Henry Cockburn, in his “Memorials of his Time” provides a
glimpse of Edinburgh around 1815, and of one of its characters, Dr. Andrew Duncan, who ascended
Arthur’s Seat on May 1st of each year.
‘The extension
of the city gave rise in 1815 to the New Town
Dispensary. Any such institution seems
at least harmless; yet
this one was assailed with a degree of
bitterness
which is curious now. It was a civic war.
Two of its principles were, that medicines and medical advice, including obstetrical aid,
were to be administered to patients at their own homes…The Lying-in Hospital was eloquent
on the danger and the vice of delivering poor women at their own houses.
The Old Town Dispensary, which did not then go to such patients as could not come
to it, demonstrated the beauty of the sick poor being obliged to swallow their doses
at a public office. Subscribers choose managers ! Impracticable,and dangerously popular !...
The most conspicuous opponent of this charity was Dr. Andrew Duncan, senior,
one of our professors and physicians, and the great patron of the Old Dispensary;
one of the curious old Edinburgh characters. He was a kind-hearted and excellent man;
but one of a class which seems to live and be happy, and get liked, by its mere
absurdities. He was the promoter and the president of more innocent and foolish
clubs and societies than perhaps any man in the world, and the author of
pamphlets, jokes, poems, and epitaphs, sufficient to stock the nation; all amiable,
all dull, and most of them very foolish. But they made the author happy;
and he was so benevolent and so simple, that even those who were suffering
under his interminable projects checked their impatience and submitted.

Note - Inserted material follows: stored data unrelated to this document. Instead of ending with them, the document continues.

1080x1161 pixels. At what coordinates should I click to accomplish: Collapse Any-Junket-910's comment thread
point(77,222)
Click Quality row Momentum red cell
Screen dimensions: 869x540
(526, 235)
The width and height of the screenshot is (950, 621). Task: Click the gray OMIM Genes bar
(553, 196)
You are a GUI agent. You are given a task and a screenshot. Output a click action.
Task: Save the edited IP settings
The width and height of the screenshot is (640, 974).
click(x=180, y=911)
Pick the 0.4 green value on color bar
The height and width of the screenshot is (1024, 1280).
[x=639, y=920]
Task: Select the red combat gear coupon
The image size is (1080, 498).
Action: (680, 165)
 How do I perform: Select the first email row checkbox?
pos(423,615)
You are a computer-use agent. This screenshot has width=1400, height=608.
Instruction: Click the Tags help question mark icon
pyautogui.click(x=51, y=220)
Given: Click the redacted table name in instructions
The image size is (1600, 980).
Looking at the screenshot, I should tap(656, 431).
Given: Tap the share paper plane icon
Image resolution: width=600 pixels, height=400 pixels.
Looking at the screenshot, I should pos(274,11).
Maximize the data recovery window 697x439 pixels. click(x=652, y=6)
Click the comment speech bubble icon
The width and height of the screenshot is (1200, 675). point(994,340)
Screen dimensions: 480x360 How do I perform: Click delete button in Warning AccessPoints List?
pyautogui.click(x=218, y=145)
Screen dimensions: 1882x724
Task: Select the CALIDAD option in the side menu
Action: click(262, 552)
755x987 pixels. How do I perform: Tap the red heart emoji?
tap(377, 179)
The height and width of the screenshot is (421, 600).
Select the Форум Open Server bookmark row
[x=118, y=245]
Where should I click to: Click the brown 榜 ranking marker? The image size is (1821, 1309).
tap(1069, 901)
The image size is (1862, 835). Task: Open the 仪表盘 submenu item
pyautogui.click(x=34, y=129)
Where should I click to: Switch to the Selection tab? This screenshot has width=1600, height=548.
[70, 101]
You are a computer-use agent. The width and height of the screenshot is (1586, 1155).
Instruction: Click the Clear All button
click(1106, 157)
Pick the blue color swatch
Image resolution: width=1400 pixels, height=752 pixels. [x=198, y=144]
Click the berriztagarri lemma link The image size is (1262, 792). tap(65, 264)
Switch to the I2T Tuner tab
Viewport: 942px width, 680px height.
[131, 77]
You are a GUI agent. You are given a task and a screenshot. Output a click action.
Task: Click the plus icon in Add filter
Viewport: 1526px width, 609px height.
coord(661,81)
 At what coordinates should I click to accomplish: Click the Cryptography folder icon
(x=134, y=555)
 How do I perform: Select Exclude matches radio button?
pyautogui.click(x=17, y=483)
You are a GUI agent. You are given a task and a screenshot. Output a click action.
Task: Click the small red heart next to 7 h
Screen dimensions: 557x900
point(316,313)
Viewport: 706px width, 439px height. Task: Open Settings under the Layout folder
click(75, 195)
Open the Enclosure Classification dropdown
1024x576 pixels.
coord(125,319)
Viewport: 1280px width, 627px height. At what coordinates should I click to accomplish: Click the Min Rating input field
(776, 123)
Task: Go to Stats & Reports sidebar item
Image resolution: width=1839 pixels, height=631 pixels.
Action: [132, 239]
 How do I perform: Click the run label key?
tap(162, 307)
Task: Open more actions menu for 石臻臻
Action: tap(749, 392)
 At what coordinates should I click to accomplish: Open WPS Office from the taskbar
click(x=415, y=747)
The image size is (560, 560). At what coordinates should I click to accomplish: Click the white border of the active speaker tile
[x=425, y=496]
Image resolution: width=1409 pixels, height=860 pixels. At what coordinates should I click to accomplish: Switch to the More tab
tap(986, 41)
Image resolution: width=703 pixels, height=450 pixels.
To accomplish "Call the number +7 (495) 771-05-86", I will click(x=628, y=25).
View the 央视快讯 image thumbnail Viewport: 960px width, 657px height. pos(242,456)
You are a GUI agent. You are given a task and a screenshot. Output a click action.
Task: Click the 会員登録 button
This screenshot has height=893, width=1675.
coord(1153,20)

Scientific ambition, charitable restlessness, and social cheerfulness made him
thrust himself into every thing throughout a long life. Yet, though his patronage
was generally dangerous, and his talk always wearisome, nobody could
ever cease to esteem him. He was even the president of a bathing club;
and once at least every year did this grave medical professor conduct as many
of the members as he could collect to Leith, where the rule was, that their respect
for their chief was to be shown by always letting him plunge first from the machine into the
water. He continued, till he was past eighty, a practice of mounting to the summit
of Arthur's Seat on the first of May, and celebrating the feat by what he called a poem.’
Arthur’s Seat was obviously a prominent
part of Sir Walter Scott’s life as well.
Scott begins Chapter 7 of “The Heart of Mid-Lothian” there.
Arthur's Seat shall be my
bed,
The sheets shall ne'er be
pressed by me,
St. Anton's well shall be
my drink,
Sin' my true-love's
forsaken me.
Old Song.
* A beautiful and solid pathway has, within a few years, been formed around these romantic rocks; and the Author has the pleasure to think, that the passage in the text gave rise to the undertaking.